● **Document text**

_____

TODAY’S STUDY: ENERGY OLD AND NEW, THE GOVERNMENT REPORT
Annual Energy Outlook 2012 Early Release Overview
January 23, 2012 (U.S. Energy Information Administration)
AEO2012 Early Release Overview Executive Summary
Projections in the Annual Energy Outlook 2012 (AEO2012) Reference case focus on the factors that shape U.S. energy markets in the long term, under the assumption that current laws and regulations remain generally unchanged throughout the projection period. The AEO2012 Reference case provides the basis for examination and discussion of energy market trends and serves as a starting point for analysis of potential changes in U.S. energy policies, rules, or regulations or potential technology breakthroughs. Some of the highlights in the AEO2012 Reference case include:
Projected growth of energy use slows over the projection period, reflecting an extended economic recovery and increasing energy efficiency in end-use applications Projected transportation energy demand grows at an annual rate of 0.2 percent from 2010 through 2035 in the Reference case, and electricity demand grows by 0.8 percent per year. Energy consumption per capita declines by an average of 0.5 percent per year from 2010 to 2035. The energy intensity of the U.S. economy, measured as primary energy use in British thermal units (Btu) per dollar of gross domestic product (GDP) in 2005 dollars, declines by 42 percent from 2010 to 2035.

_____

● **Exercise requirements**
a. In the energy outlook overview, by how much does the energy intensity of the U.S. economy decline from 2010 to 2035?
b. Extend the energy outlook overview, picking up right after its final sentence.
This material comes from a different source than the energy outlook overview.

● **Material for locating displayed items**
_____

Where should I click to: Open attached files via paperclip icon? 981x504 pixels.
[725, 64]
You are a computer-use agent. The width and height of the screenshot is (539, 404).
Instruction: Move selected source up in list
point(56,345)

_____

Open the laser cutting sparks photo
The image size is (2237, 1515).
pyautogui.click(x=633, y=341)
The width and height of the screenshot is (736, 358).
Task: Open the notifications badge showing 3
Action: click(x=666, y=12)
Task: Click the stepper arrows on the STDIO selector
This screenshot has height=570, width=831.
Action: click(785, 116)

_____

● **Outputs by task**
a. It declines by 42 percent.

b.
Domestic crude oil production increases Domestic crude oil production has increased over the past few years, reversing a decline that began in 1986. U.S. crude oil production increased from 5.1 million barrels per day in 2007 to 5.5 million barrels per day in 2010. Over the next 10 years, continued development of tight oil, in combination with the ongoing development of offshore resources in the Gulf of Mexico, pushes domestic crude oil production in the Reference case to 6.7 million barrels per day in 2020, a level not seen since 1994. Even with a projected decline after 2020, U.S. crude oil production remains above 6.1 million barrels per day through 2035.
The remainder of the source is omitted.